* **Tugas 1**:
Ubah bagian data, mulai dari baris yang memuat "Task: Choose the" sampai akhir data, menjadi daftar bernomor tanpa baris kosong. Gambar tidak perlu disertakan dalam jawaban.

* **Kutipan Teks**:
-----

Kebiasaan itu terus saya lakuin bukan telak didorong kegemaran , namun, lebih karena kebiasaan saya yang tidak terbiasa membicarakan cerita cinta pada orang lain, maupun ‘malapetaka’ dalam keluarga yang sukses membuat pikiran dan hari-hari saya berantakan. Akhirnya, menulis sejak SMA berhasil membuat saya terhindar dari Rumah Sakit Jiwa sampai hari ini.
Catatan yang saya tulispun sama halnya seperti Akuntan sebuah perusahaan yang selalu tutup buku di akhir tahun. Lalu buku itu selalu saya kirimkan pada kekasih saya Rika Rahmawati yang tinggal di daerah lain. Kepada dia juga saya berterima kasih telah menjadi motivator dan alasan untuk terus berjalan di masa-masa yang sulit.

-----

* **Data teks dan penunjukan elemen**:
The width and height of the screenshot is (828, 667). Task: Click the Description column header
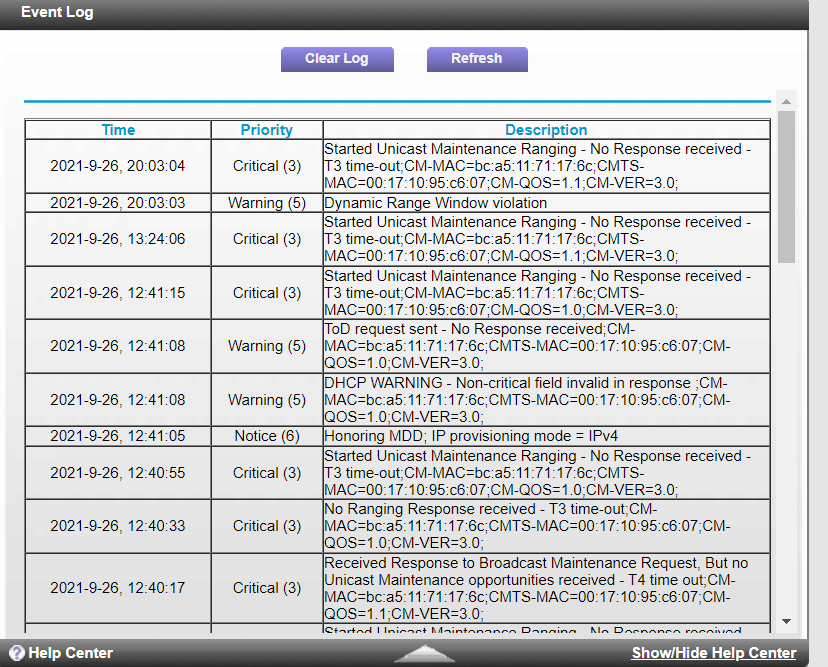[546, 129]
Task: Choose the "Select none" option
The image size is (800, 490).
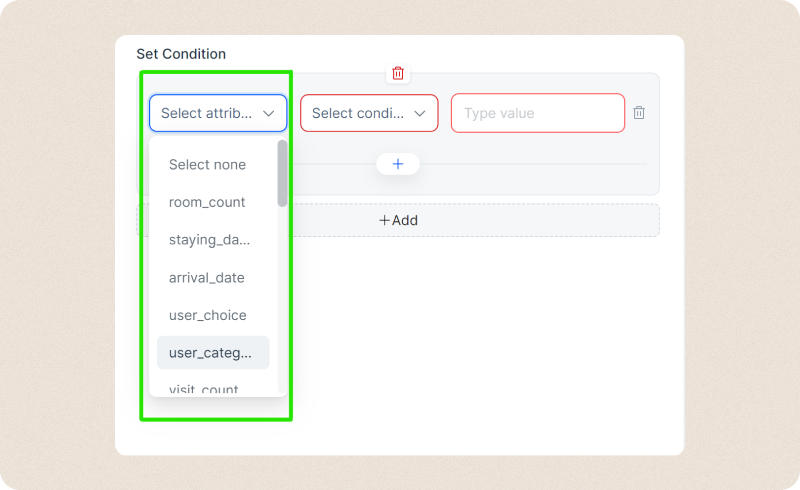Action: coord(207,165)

-----

* **Tugas 2**:
Lanjutkan tulisan tentang kebiasaan menulis sejak SMA di atas, mulai setelah kalimat terakhirnya.

* **Hasil Tugas 1**:
1. Task: Choose the "Select none" option
2. The image size is (800, 490).
3. Action: coord(207,165)

* **Hasil Tugas 2**:
Kebiasaan menulis apa saja pun, membawa saya pada kesempatan menjadi wartawan di salah satu media online lokal yang bejargon “Merdeka Mengabarkan” yang juga mengirimkan saya ke sekolah jurnalistik itu.
“Wartawan itu di kenal dari karyanya”. Begitulah yang sebenarnya saya pahami, bukan Cuma hanya karena punya ID Card Pers yang menglontang-lantung di leher.
Pertama kali menuliskan berita setelah diiyakan menjadi wartawan pada pertengahan Februari 2013. Mentor tulis saya pertama kali, menugaskan untuk menulis sebuah acara seremonial seminar mahasiwa. “Agar saya mengerti format penulisan berita,” katanya. Ternyata menulis dengan benar itu tidak segampang seperti menulis yang asal tulis, butuh 6 jam bagi saya menulis seromonial yang kini terlihat sangat membosankan itu.
Saya sangat mencintai pekerjaan Wartawan ini, walaupun, hingga sekarang saya belum menemukan bagaimana caranya menulis dengan mudah (Maafkan cinta ku yang bodoh ini).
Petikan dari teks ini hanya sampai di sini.